輪廻による民族の大移動

前回の「ブッダの仏教がない日本に、仏教文化がある不思議」と、八年前の「仏教という名のヒンドゥー教」に、「インド北部がイスラム教になっていた時代に、それ以前まで繰り返しインドに生まれていた人が生まれる場所を失って、たくさん日本に生まれた」と書きました。その時代に、インドに生まれる縁を失った人の中には、中国やインドシナ半島スリランカに生まれた人もたくさんいたと思います。

 

南伝仏教の地域に大乗仏教を信奉する王が現れたのは、そのようなことの表れと見えます。当然庶民にも、出家にも、過去世でヒンドゥー教だった人は少なくなかったと推測します。
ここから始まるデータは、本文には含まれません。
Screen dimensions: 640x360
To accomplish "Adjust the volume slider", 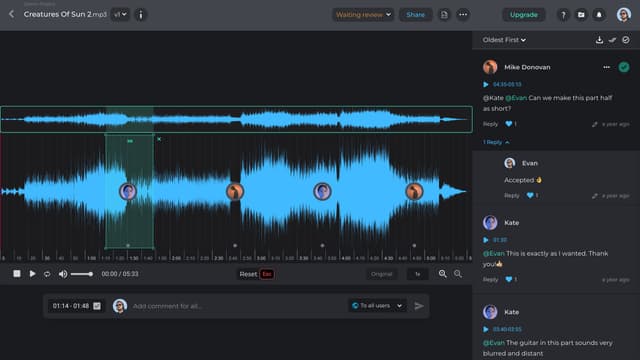I will [x=82, y=274].
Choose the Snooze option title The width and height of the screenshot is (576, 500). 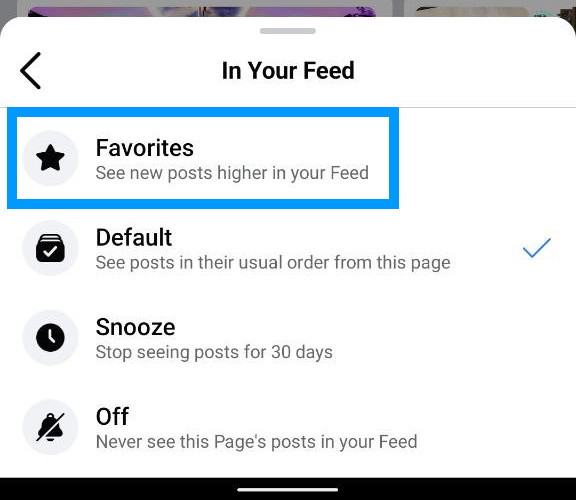(136, 327)
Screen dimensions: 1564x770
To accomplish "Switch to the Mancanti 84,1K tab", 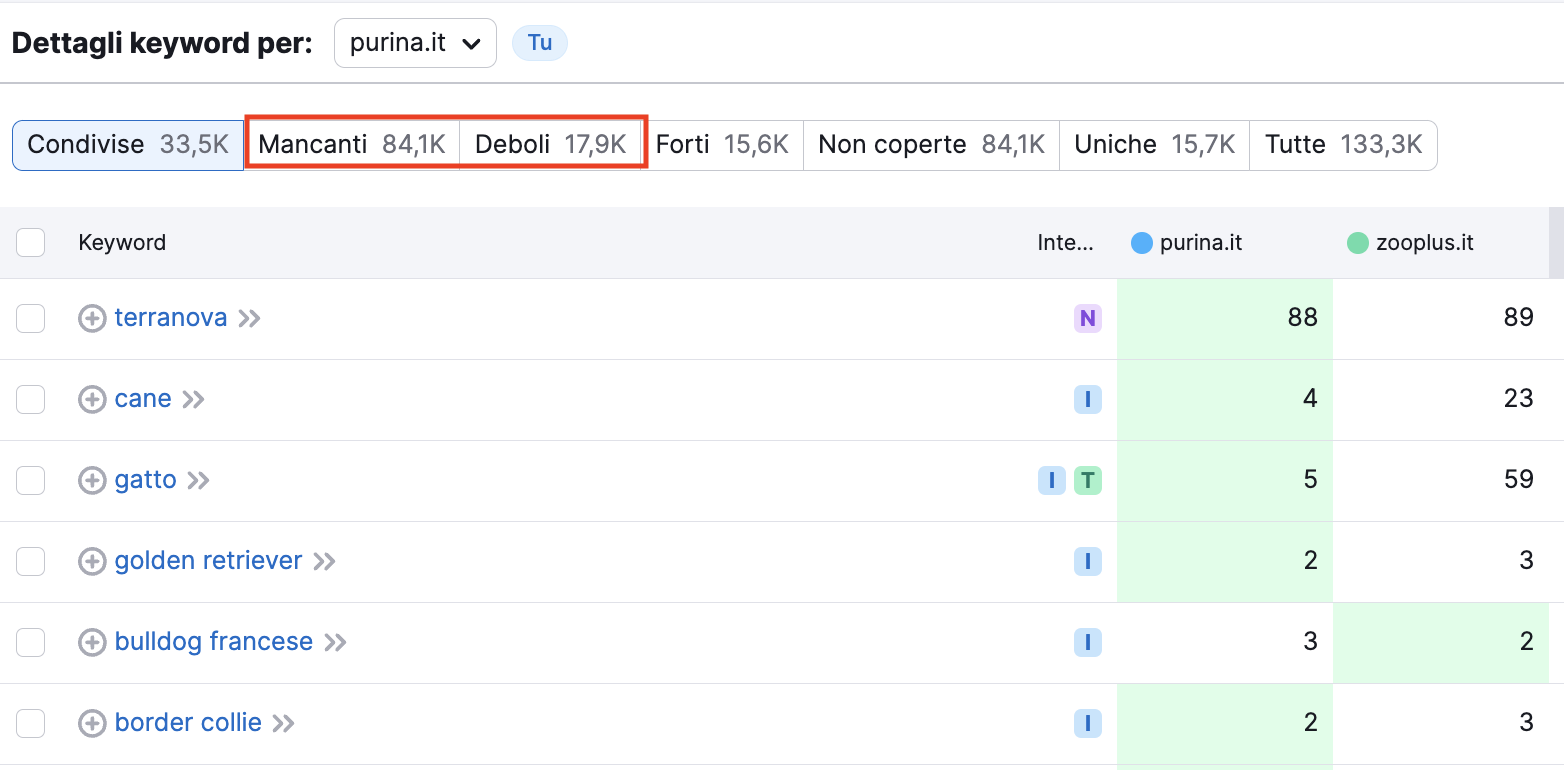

だから仏教に仏像や読経や様々な宗教儀式が取り入れられ、テーラワーダに戻った後も、今日まで宗教儀式が残っています。

 

大乗でも南伝仏教でも、仏教国の至る所に観音信仰が興ったのも、「輪廻によるインド人の大移動」による現象だと思います。観音はヒンドゥーの神様だからです。

 

このような「輪廻による民族の大移動」は他にもないか、洞察して見ると、同じく一時代イスラム教に支配されたスペインでは、キリスト教の人はイスラム教徒の家に生まれる縁がないので、宗教的縛りが弱い朝鮮半島を選んで、たくさん移動して来たと見えました。

 

アジアの国々の民俗衣装はタイトな直線のシルエットばかりですが、朝鮮民族だけは西洋のスカートのようにギャザーがたっぷりのチマ(スカート)で、その下に昔の西洋女性のように、モンペのような下履きを履いています。

 

伝統遊びのシーソーで、チマを履いた女性が二メートルくらい跳んでいる(筆者の個人的イメージです)のを見て、びっくりしました。日本女性が伝統衣装で跳び上がる姿は想像できなかったので、その違いに驚きました。

 

国民的民謡のアリランは三拍子で、三拍子のアジア民謡は聞いたことがありません。韓流ドラマを見ると、昔の官吏が鳥の羽根を飾った帽子を被っていましたが、それも西洋の帽子に酷似していました。

 

スペインと朝鮮の共通点を探してみると、小皿料理があります。韓国では、何を注文しても、注文した料理の他に、十種類くらいの小皿に載った惣菜がついて来ます。西洋では、煮込みや焼き物など、幾つかの料理を個々の皿に盛り合わせ、小皿は見えません。スペインの小皿料理は、一度移動して朝鮮半島に生まれ、何度かそこで繰り返して生きた人が、イスラム教国家が消滅した後、再びスペインに「輪廻による民族の大移動」で戻った人たちによって、スペインで独自の発展をしたのではないかと思います。

 

朝鮮半島のお寺の仏像は、三頭身くらいの可愛らしい姿をしています。これは仏教徒の人口が少なかったことを表していると思いますが、スペインの田舎のマリア像にも、三頭身くらいのものをテレビで見たことがあります。

 

もちろんスペインからポルトガルやイタリア、フランスなどの周辺国に輪廻による移動をした人が最も多いと思いますが、それは近隣による文化的影響と見られ、輪廻による移動と見る人はいません。

 

しかし朝鮮半島とスペイン、日本とインドのように離れた国では、輪廻でなければ多くの国民の移動はあり得ず、人の移動なしに文化の流入はありません。